ZURICH (Reuters) - White Tale Holdings, the activist investor that thwarted a $20 billion merger between Clariant and U.S. rival Huntsman, on Monday demanded three seats on the Swiss chemical maker’s board and an independent strategic review of the business.
The companies dropped their merger plans on Friday after White Tale, an investment vehicle backed by hedge fund manager Keith Meister and New York-based fund 40 North, raised its Clariant stake to more than 20 percent.
“While the termination of the ill-conceived Huntsman merger is a positive first step in executing on this strategy, by no means is this a cause for celebration,” White Tale said. “The work is just beginning.”

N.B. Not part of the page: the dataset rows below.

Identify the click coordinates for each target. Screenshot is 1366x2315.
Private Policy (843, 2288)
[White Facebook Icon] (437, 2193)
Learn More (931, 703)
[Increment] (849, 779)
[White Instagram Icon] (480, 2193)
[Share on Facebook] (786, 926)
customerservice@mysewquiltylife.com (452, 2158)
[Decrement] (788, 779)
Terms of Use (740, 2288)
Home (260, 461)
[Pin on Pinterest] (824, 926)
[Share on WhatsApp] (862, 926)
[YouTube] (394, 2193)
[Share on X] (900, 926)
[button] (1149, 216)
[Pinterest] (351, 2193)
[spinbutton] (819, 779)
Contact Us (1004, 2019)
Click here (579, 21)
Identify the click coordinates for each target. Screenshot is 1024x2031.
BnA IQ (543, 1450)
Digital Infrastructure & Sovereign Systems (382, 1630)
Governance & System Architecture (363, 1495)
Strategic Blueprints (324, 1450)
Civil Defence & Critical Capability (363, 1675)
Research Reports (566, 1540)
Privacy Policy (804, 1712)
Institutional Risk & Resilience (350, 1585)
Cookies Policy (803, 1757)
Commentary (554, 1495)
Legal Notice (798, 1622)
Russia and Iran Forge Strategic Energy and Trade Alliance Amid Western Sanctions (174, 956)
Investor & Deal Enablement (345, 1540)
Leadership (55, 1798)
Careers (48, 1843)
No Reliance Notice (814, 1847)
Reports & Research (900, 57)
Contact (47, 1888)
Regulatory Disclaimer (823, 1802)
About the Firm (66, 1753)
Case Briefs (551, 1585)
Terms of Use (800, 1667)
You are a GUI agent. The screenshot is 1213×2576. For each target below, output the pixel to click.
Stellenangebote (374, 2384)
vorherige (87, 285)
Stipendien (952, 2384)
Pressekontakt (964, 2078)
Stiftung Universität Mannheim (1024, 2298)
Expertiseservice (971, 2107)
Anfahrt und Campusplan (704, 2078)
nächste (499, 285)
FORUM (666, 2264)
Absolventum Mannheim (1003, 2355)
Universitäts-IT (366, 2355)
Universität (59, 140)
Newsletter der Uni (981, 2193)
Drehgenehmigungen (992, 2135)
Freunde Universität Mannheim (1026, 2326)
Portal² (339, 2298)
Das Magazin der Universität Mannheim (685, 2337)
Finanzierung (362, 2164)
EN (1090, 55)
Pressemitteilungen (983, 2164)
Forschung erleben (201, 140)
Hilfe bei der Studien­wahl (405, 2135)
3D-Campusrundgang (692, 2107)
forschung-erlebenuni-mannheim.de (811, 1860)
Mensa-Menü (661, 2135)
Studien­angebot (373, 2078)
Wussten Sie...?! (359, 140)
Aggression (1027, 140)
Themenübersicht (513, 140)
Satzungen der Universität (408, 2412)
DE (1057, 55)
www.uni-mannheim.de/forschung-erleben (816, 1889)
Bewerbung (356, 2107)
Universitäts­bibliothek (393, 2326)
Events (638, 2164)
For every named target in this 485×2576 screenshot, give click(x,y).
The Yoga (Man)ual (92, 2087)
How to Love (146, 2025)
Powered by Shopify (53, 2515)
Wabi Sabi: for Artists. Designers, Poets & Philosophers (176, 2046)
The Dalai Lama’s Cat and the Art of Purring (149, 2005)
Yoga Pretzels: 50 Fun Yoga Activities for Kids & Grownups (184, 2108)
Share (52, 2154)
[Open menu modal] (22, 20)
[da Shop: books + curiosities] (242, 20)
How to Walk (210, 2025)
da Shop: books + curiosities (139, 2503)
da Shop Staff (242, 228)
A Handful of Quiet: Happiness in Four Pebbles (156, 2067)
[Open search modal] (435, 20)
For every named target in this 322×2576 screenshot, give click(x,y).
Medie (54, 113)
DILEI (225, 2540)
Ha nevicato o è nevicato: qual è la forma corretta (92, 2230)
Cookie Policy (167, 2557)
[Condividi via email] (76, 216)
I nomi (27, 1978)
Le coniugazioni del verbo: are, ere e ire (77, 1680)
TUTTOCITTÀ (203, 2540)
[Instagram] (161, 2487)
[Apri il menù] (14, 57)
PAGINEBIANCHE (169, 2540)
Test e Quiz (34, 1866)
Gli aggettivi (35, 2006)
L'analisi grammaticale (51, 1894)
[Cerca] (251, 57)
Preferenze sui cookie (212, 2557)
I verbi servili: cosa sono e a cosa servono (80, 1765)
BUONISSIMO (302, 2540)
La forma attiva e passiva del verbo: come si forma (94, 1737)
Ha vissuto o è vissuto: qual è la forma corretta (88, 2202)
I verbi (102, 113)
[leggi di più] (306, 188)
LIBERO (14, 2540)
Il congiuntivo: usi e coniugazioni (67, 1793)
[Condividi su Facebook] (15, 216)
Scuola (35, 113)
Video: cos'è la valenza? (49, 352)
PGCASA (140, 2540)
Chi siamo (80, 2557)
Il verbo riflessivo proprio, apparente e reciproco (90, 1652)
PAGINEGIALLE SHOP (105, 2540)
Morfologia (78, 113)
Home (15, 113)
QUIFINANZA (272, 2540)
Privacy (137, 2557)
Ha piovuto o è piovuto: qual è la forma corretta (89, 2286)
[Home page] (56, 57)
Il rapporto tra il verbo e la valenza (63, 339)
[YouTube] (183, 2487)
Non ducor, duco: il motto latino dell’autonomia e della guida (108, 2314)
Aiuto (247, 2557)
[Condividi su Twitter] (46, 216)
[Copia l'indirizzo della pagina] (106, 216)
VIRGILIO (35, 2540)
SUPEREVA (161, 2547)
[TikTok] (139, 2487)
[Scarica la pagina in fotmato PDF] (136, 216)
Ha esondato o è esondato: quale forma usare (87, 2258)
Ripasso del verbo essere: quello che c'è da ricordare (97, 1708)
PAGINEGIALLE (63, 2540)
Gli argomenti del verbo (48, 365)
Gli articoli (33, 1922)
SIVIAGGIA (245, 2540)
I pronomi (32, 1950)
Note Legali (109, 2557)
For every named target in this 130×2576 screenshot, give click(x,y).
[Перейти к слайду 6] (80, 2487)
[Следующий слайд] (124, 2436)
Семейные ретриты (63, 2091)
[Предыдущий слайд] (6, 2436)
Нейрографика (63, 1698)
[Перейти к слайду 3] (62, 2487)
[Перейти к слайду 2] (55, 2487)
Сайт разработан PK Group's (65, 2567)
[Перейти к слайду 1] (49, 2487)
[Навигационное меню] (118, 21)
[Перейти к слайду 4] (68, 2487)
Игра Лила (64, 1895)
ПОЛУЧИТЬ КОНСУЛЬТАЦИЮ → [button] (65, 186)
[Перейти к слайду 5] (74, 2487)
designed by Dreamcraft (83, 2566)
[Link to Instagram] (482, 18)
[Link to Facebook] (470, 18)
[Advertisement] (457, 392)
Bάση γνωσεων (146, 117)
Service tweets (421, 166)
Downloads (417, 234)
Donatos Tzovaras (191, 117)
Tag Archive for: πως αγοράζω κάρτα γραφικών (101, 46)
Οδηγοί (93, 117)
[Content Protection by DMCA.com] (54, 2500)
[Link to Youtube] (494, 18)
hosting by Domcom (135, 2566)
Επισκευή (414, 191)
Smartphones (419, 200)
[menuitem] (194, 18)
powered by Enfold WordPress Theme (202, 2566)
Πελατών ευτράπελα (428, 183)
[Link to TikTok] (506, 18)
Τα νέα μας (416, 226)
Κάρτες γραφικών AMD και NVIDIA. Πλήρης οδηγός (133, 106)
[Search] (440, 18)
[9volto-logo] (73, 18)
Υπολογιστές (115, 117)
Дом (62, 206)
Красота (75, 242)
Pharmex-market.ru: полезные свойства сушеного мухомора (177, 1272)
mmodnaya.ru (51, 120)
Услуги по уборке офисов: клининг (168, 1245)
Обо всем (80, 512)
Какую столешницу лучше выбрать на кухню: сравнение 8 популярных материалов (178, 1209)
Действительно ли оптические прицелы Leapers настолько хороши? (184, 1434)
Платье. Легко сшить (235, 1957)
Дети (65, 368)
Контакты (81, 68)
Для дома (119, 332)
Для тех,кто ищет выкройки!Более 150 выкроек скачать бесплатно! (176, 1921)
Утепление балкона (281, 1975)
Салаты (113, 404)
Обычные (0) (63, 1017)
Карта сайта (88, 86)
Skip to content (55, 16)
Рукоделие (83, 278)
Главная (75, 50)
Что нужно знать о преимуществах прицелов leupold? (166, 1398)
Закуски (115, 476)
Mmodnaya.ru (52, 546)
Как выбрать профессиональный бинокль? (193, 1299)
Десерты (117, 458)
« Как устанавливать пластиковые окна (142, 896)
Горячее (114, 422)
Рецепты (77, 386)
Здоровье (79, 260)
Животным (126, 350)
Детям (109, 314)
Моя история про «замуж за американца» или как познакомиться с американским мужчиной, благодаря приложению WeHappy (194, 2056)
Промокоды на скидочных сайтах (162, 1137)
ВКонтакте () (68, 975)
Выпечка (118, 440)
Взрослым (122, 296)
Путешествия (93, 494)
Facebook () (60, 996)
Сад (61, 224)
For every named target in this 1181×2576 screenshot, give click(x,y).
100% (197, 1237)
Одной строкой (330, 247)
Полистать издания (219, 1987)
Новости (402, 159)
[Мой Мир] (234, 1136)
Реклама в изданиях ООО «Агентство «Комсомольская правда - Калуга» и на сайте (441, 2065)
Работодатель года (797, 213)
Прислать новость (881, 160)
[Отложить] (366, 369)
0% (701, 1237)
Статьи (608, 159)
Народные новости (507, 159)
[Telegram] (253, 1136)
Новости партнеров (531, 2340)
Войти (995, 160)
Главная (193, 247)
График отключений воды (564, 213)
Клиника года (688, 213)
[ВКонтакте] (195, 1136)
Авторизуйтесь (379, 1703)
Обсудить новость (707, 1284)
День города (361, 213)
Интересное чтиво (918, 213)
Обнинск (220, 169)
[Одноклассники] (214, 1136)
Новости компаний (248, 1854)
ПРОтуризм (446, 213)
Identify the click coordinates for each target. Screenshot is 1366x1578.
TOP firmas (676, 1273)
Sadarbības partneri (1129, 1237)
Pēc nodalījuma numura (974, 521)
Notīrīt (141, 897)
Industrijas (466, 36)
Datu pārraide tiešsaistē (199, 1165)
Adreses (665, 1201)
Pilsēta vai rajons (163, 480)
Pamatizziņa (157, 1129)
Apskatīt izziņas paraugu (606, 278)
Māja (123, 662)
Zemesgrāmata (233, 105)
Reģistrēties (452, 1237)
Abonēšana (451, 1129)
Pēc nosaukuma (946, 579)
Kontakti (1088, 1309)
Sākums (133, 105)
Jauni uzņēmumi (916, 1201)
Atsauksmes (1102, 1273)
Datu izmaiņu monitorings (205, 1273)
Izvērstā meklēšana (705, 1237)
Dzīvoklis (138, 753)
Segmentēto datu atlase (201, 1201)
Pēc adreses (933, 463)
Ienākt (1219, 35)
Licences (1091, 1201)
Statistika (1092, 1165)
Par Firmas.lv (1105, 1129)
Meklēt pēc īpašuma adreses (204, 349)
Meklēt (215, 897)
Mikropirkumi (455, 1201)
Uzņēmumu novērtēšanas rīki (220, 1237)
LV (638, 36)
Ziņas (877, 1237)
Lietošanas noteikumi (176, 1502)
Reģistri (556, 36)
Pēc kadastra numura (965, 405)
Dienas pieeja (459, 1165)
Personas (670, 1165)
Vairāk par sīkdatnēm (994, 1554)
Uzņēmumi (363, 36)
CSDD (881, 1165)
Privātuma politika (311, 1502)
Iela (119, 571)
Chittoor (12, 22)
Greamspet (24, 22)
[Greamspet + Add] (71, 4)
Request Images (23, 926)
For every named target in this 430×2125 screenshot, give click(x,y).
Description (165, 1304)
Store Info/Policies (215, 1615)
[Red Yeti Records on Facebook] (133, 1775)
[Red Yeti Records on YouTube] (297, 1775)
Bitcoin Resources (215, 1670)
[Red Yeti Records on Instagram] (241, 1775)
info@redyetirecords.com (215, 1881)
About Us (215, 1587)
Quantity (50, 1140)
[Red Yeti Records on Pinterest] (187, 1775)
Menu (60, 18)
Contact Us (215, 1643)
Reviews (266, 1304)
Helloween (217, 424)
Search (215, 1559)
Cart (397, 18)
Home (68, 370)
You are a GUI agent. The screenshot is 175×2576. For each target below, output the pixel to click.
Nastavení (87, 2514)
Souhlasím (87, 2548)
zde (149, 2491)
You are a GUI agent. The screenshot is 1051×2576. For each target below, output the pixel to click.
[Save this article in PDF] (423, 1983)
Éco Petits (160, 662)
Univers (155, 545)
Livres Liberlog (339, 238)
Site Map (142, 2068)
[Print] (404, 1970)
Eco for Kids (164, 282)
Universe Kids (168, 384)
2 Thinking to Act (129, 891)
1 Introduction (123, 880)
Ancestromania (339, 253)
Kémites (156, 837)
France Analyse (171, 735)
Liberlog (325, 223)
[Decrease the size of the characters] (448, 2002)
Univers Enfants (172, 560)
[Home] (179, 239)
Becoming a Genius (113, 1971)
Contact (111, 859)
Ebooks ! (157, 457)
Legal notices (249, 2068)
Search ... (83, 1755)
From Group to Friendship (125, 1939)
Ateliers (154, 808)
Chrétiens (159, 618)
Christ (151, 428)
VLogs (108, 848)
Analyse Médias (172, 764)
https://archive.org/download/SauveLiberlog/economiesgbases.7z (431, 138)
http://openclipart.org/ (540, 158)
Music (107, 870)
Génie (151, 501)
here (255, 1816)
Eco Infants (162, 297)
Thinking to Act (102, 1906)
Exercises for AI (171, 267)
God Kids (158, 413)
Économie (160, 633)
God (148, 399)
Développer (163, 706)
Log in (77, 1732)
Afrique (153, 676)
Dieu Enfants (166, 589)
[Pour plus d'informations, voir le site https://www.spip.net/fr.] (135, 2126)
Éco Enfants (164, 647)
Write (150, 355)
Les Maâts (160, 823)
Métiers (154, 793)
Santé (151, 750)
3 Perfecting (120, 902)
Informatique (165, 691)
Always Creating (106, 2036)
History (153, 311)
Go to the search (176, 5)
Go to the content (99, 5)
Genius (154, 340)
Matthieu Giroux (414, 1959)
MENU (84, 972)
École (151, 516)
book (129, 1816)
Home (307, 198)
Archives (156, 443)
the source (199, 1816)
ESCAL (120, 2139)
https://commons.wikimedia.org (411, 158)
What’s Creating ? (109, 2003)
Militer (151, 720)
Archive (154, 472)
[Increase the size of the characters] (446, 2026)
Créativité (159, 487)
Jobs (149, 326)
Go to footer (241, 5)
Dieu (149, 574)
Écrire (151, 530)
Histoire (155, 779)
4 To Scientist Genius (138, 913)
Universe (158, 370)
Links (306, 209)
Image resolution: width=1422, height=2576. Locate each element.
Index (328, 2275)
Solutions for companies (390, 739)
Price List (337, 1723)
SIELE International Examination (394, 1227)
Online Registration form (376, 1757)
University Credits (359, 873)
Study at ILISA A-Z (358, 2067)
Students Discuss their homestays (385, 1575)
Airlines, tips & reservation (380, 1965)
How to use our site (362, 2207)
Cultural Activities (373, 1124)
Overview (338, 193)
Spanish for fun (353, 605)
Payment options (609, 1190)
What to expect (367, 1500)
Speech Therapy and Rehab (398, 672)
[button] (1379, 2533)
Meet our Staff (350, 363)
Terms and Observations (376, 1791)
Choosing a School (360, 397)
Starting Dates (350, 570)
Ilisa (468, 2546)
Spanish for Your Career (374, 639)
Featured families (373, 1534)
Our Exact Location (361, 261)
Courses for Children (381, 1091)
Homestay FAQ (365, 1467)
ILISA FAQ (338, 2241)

“Unfortunately, Clariant management’s comments since Friday betray a desire to go back in time and pretend this episode did not occur. It is not October 2016,” it said.
It demanded an independent financial adviser review strategic alternatives for Clariant.
White Tale, which has said Clariant should sell its plastics and coatings business and reinvest the proceeds in higher-margin areas, said it would keep an open mind about the review’s findings.
Clariant said it had held several talks with White Tale since Friday.
“We will continue this exchange as part of our ongoing dialogue with all our shareholders. During this process we will of course consider White Tale’s requests. Clariant will nonetheless keep the interest of all stakeholders in mind when talking to White Tale,” it said.
It expressed confidence that “reasonable discussions” would focus on the sustainable future of Clariant.
White Tale said: “Should we be unable to come to agreement with the current board of directors shortly, we will have no choice but to move to call an extraordinary general meeting so that all shareholders can have a voice in Clariant’s future.”
Clariant shares were down nearly 2 percent in early trading.
“We expect an independent review of Clariant to highlight once more that the Huntsman merger did not make strategic sense,” analysts at Bernstein said in a research note.
They noted Clariant’s board of directors now consists of nine people, including Chief Executive Hariolf Kottmann.
“Three board seats would give White Tale a representation similar to their shareholding. However, we note that they would require 50 percent of share capital to remove management, which could be difficult, even though their support is increasing among the shareholder base,” the Bernstein analysts said.